#### [What you need to do]
Repeat the lines below exactly as written, please, from the line with "Task: Click the Sign In button" to the line with "The height and", both lines included, and no others.
(Data shown begins)
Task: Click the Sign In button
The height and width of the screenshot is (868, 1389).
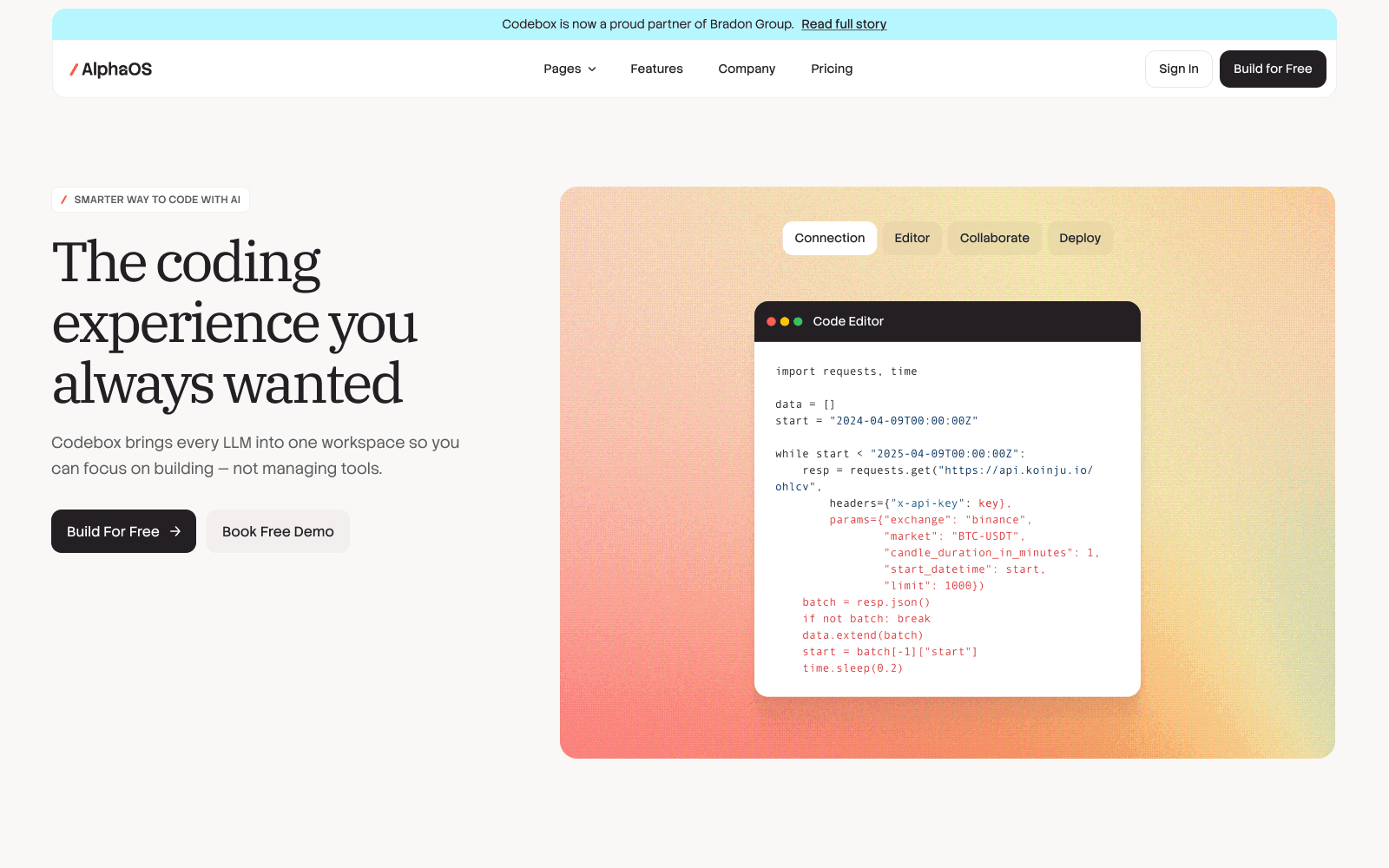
(Data shown ends)
(Data shown begins)
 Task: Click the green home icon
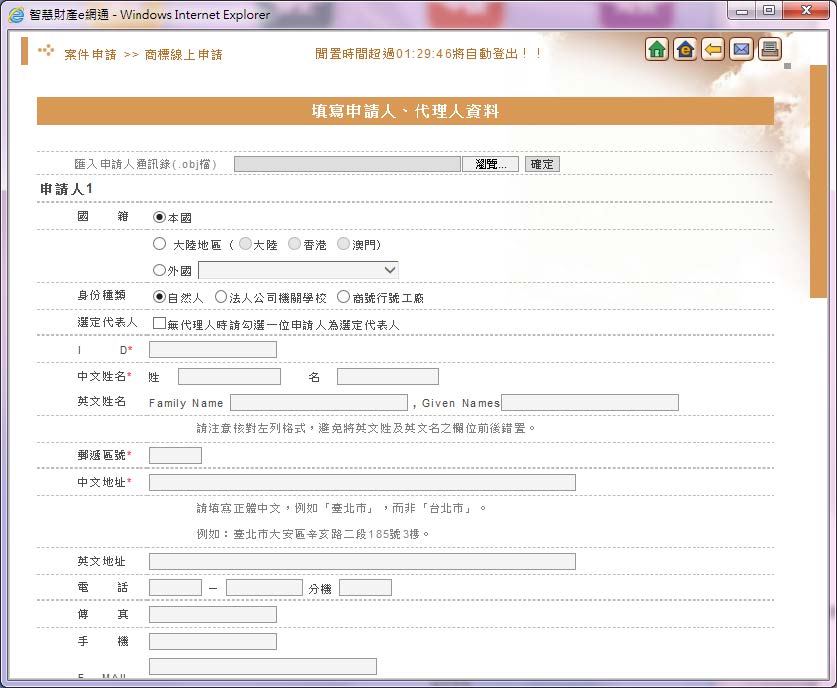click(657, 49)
(Data shown ends)
(Data shown begins)
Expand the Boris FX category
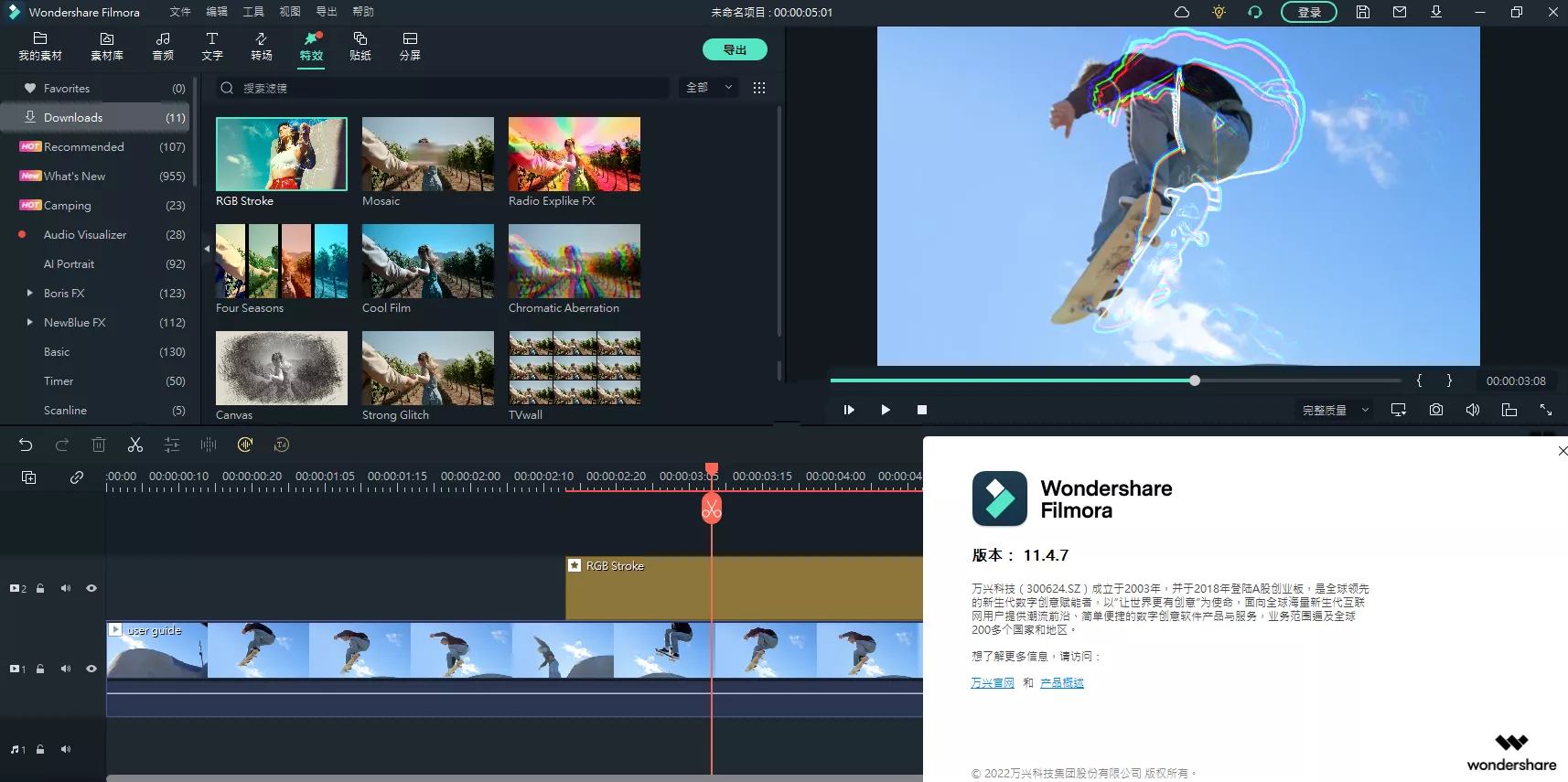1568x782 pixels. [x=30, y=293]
(Data shown ends)
#### [Task solution]
Task: Click the Sign In button
The height and width of the screenshot is (868, 1389).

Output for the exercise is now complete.